毎日届く「わたげの会弁当だより」もその一つです。「わたげの会弁当だより」は、スタッフの方がその日のお天気の話題、ご自分が感じたことなどを読みやすく手紙にまとめてあります。また、おたよりには、素敵なイラストと共に、献立、配食サービスにかかわった全スタッフの名前が書いてあります。お弁当包みもスタッフの手づくり、お弁当箱も見た目も楽しめるように、おいしさが伝わるように、使い捨てのものではありません。ただお弁当を届けるというだけではなく、みんなの気持ちが伝わってきます。調理場を覗かせていただくと、スタッフの方が、テキパキ、明るく作業していました。1日30食を週4回、食材揃えも献立もすべてスタッフの方が担当されています。配食サービスが人気な理由が納得です。

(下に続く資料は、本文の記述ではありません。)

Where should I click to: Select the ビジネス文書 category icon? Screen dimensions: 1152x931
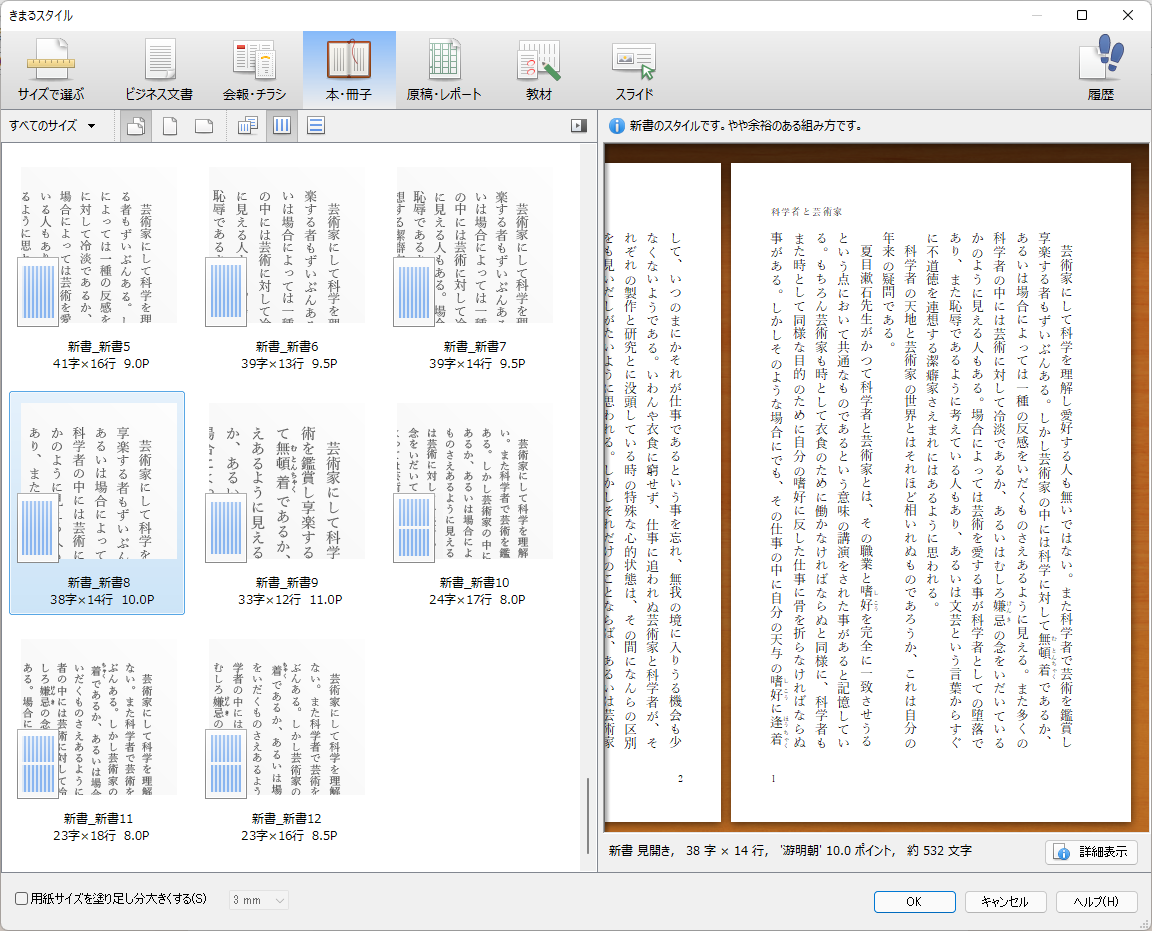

「みなさん楽しみながら、やりがいを感じて、社会貢献しているんです。高齢の会員の方でもいろんな形で助け合い活動ができるので、たくさんの会員の方に関わっていただいています。」と神尾さんはおっしゃいます。
利用会員さんの「ありがとう」が、協力会員さんにとってもいい効果になり、お互いがイキイキしてくるのだそうです。

山形わたげの会は、代表の神尾さんのお母さんに介護が必要となったことがきっかけで、子どもの問題や女性の生き方、親の介護などを話し合う仲間と平成7年に立ち上げ、平成11年9月に特定非営利活動法人となりました。NPO法人になろうと思ったのは、「NPO活動で市民が社会を変えていける」という可能性を感じたからだそうです。その後、口コミで協力してくれる方、利用してくれる方が集まりました。ふりかえってみると「人の輪がここまで育ててくれた」と思われるそうです。たくさんの会員を繋ぐのは「広報紙」。自分たちの活動の状況や想いを伝えるために大切だと考えていらっしゃいます。活動を始めるときも、自分たちを理解してもらうよう、手づくりのチラシを持って、様々な場所を訪ねていかれたそうです。法人登記、会計税務、運営等、わからない事は教えてもらいながら自分たちで行いました。「苦労してやることで、みんなの力になる」、その姿勢は今もかわりません。また、地域の方との交流のためバザーを開催したり、保健や福祉の団体とのネットワークの会を作ったり、社会全体に「人の輪」を広げていらっしゃいます。

自分が社会と関わる喜びが原動力。一緒に活動してきた人が高齢となり、今までの活動ができなくなったとしても、やれることを探して活動していきたい。やれる人、関われる人をもっと増やし、福祉有償運送のニーズにも応えていきたいと考えていらっしゃいます。

地域福祉の谷間を埋め、多様化するニーズに応え、生きがいをもった生活を誰もが送れる社会を作る。出会う課題に対して、「誰かが解決してくれる」ではなく、「自らが解決する」を気負うことなく自然体で形にしていらっしゃると感じました。